On the other hand, Amos Akerman, U.S. Attorney General, and Benjamin Bristow, Solicitor General, on behalf of the United States, argued that, the 107th section of the Internal Revenue Act of July 20, 1868, states that,

"The internal revenue laws imposing taxes on distilled spirits, fermented liquors, tobacco, snuff, and cigars, shall be construed to extend to such articles produced anywhere within the exterior boundaries of the United States, whether the same shall be within a collection district or not,"

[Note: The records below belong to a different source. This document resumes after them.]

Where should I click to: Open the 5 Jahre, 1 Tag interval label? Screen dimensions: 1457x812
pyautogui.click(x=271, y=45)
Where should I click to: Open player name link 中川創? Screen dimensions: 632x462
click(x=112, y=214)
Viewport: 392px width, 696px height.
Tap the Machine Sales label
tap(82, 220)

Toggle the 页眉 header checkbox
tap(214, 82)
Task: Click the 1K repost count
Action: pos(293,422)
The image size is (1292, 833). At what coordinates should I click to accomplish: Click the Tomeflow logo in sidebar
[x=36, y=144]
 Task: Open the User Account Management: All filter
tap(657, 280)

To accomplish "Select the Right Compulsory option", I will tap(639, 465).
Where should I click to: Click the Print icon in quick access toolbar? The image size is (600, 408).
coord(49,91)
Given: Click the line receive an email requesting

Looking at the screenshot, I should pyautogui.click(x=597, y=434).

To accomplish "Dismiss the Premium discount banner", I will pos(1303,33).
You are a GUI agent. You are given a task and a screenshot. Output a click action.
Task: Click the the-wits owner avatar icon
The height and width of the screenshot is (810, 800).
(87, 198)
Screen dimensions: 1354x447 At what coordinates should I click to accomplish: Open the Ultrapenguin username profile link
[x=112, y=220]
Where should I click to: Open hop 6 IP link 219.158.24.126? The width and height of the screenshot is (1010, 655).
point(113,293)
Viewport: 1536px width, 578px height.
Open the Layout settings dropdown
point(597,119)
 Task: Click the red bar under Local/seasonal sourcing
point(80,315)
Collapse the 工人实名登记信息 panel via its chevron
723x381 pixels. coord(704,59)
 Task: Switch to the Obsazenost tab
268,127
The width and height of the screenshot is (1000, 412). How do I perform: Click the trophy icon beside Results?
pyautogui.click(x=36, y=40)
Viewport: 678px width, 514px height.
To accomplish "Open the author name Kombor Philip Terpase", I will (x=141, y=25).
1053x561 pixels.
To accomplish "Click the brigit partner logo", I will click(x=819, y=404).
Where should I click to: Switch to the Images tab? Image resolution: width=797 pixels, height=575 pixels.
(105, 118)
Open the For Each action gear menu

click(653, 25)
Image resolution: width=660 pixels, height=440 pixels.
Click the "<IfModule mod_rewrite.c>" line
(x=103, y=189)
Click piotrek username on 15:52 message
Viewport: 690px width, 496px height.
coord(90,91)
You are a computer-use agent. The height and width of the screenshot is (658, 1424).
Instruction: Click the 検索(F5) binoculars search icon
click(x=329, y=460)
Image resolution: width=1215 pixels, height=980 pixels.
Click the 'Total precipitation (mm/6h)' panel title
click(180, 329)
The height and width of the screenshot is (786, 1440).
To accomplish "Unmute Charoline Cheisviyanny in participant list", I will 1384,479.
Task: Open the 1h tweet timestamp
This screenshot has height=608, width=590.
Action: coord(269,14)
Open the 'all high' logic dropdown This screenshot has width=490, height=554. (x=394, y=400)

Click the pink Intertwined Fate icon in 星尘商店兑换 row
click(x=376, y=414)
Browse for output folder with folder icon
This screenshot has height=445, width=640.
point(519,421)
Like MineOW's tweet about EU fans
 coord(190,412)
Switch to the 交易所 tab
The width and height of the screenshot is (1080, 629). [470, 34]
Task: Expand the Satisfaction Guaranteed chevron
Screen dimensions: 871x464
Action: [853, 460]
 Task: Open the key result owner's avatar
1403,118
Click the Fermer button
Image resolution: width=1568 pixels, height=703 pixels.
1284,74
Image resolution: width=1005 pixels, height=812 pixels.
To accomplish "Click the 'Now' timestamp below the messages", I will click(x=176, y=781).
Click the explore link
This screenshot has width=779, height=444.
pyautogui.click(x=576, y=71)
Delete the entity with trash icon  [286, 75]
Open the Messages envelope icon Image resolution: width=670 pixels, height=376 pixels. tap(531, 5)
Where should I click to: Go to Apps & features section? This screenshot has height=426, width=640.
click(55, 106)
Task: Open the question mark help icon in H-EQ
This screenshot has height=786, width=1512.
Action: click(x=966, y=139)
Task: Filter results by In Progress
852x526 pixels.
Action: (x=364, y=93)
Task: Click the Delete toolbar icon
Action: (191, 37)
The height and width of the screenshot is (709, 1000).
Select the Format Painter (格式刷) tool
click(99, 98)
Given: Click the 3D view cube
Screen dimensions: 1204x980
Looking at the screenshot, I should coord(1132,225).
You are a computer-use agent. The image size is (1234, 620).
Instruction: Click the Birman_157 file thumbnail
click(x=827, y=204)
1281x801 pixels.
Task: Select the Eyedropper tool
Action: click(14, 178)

In other words, under the Internal Revenue Act of 1868, the United States had the authority to tax anyone within its boundaries as well as within its exterior boundaries. Additionally, because this act was passed two years after the Cherokee Nation Treaty, it overruled any prior acts.

Justice Swayne wrote the decision in this case for a deeply fractured Court; three justices concurred with Swayne, two dissented and three did not participate. Swayne indicated the legal direction he was heading by noting at the outset of the opinion that the case involved, “first the question of the intention of Congress, and second, assuming the intention to exist, the question of its power, to tax certain tobacco in the Territory of the Cherokee nation in the face of a prior treaty between that nation and the United States that such tobacco should be exempt from taxation.” His decision yielded one of the most problematic and ambiguous doctrines in Indian law- whether tribes, as preexisting entities, may be included or excluded under the scope of general laws enacted by Congress. The documentary evidence-including the preexisting political status of tribes, prior Supreme Court precedent, the treaty relationship, and the constitutional clauses acknowledging the distinctive status of tribal polities- clearly support exclusion. Indian territories, in other words, were not regarded as included in congressional enactments unless the tribe had given its explicit consent and unless they were expressly included in the law.

The Cherokee Tobacco case, however, created a new interpretation- that general congressional acts do apply to tribes unless Congress explicitly excludes them. Thus, Boudinot and Watie were required to pay the tax on the tobacco. This decision not only affected these two men, but also affected every decision that gave weight to the idea that Indian Nations were sovereign nations. With this decision, people would argue that if countries outside the United States, sovereign countries, were not required to pay taxes to the United States then how was a nation within its borders required to pay taxes and still be a sovereign nation. The holding in this case was a huge blow to the fight for Indian sovereignty.